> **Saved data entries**
++++++++

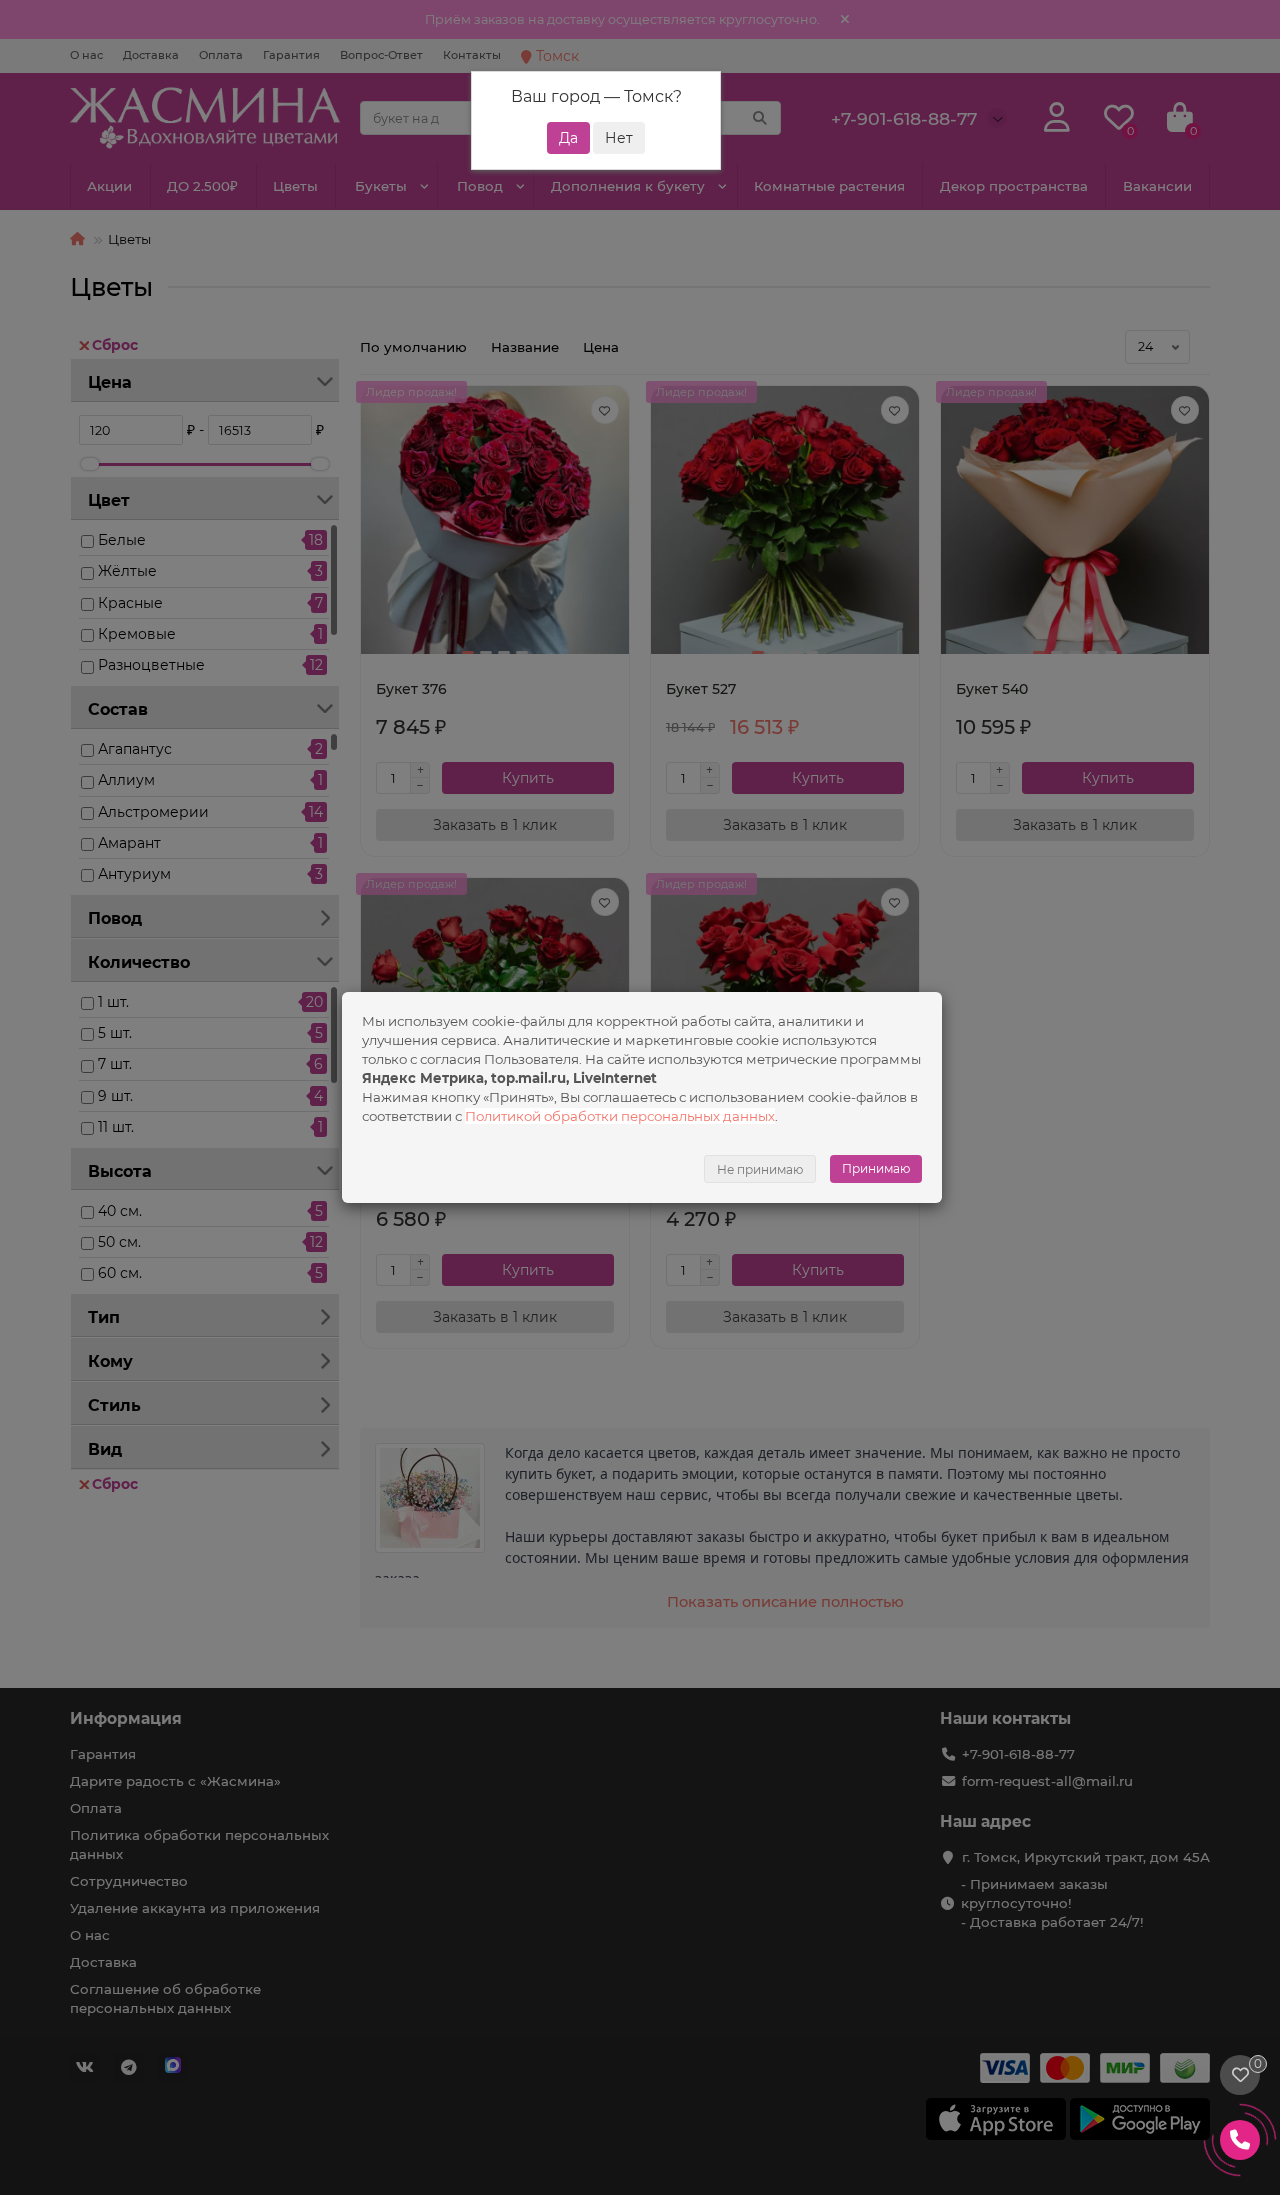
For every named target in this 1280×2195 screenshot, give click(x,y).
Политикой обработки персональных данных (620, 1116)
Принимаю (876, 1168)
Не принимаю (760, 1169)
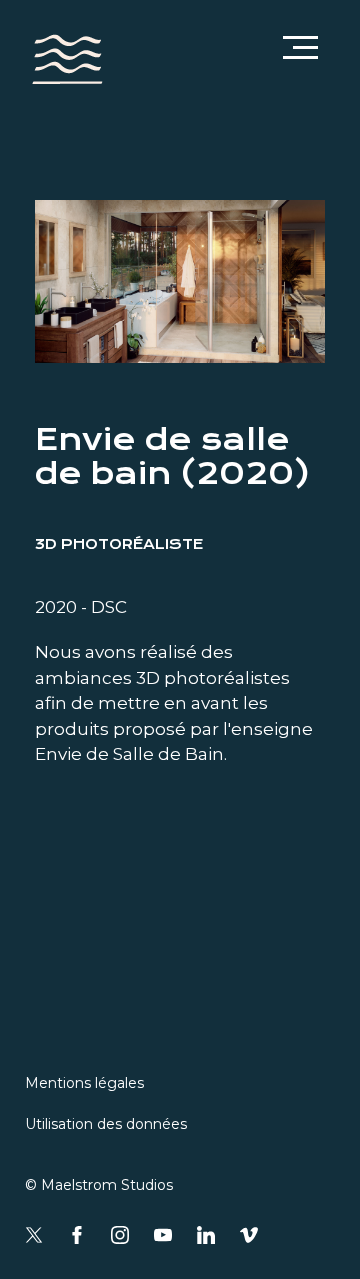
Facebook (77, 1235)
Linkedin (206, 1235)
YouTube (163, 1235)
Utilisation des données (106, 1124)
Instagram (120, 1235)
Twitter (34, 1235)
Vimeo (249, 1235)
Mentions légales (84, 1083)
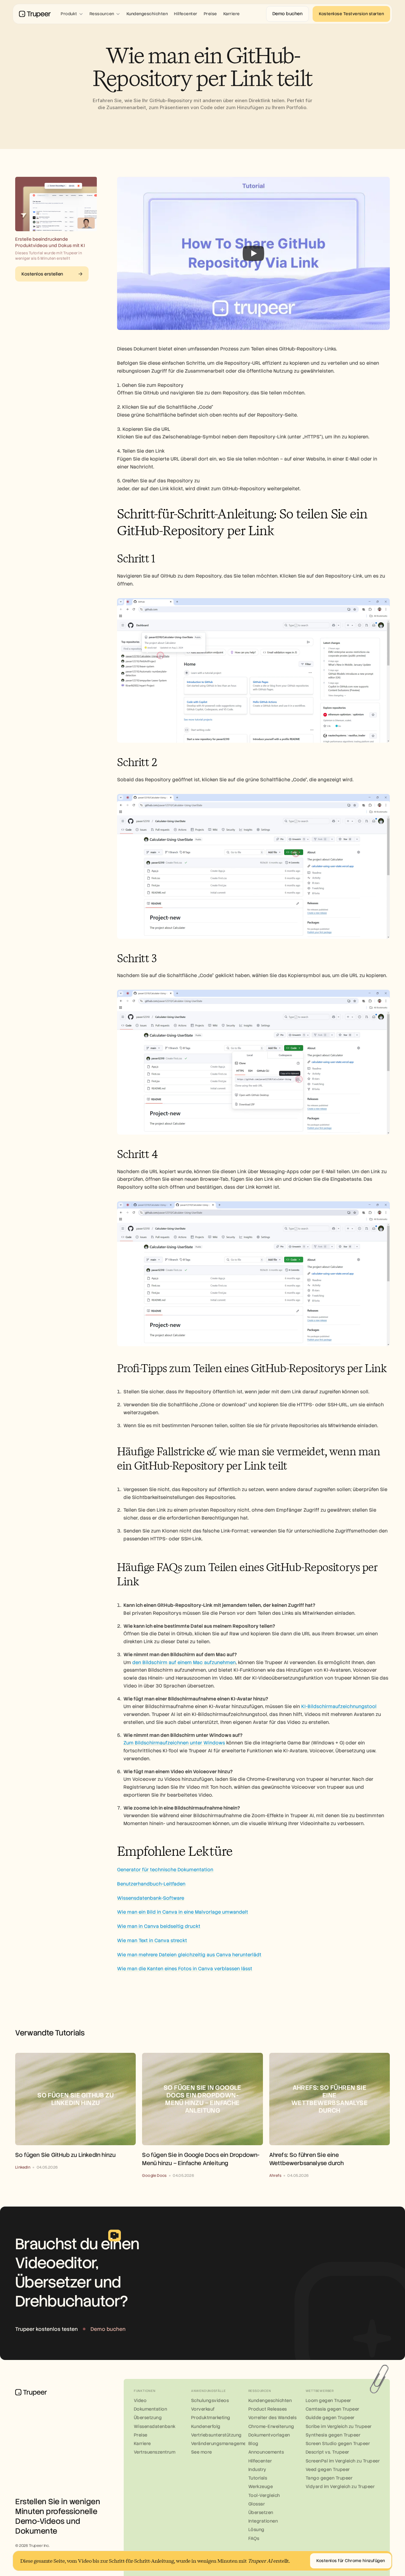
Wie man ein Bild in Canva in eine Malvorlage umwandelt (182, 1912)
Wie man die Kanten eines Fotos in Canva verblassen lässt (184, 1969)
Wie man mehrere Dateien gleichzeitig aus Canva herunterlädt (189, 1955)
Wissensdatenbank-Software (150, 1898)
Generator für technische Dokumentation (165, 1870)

++++++++

> **Problem details**
The required output is the line containing "Mentions légales (84, 1083)" plus every line after it to the end of the data, copied exactly and with no pictures.

> **Exercise response**
Mentions légales (84, 1083)
Wie man ein Bild in Canva in eine Malvorlage umwandelt (182, 1912)
Wie man die Kanten eines Fotos in Canva verblassen lässt (184, 1969)
Wie man mehrere Dateien gleichzeitig aus Canva herunterlädt (189, 1955)
Wissensdatenbank-Software (150, 1898)
Generator für technische Dokumentation (165, 1870)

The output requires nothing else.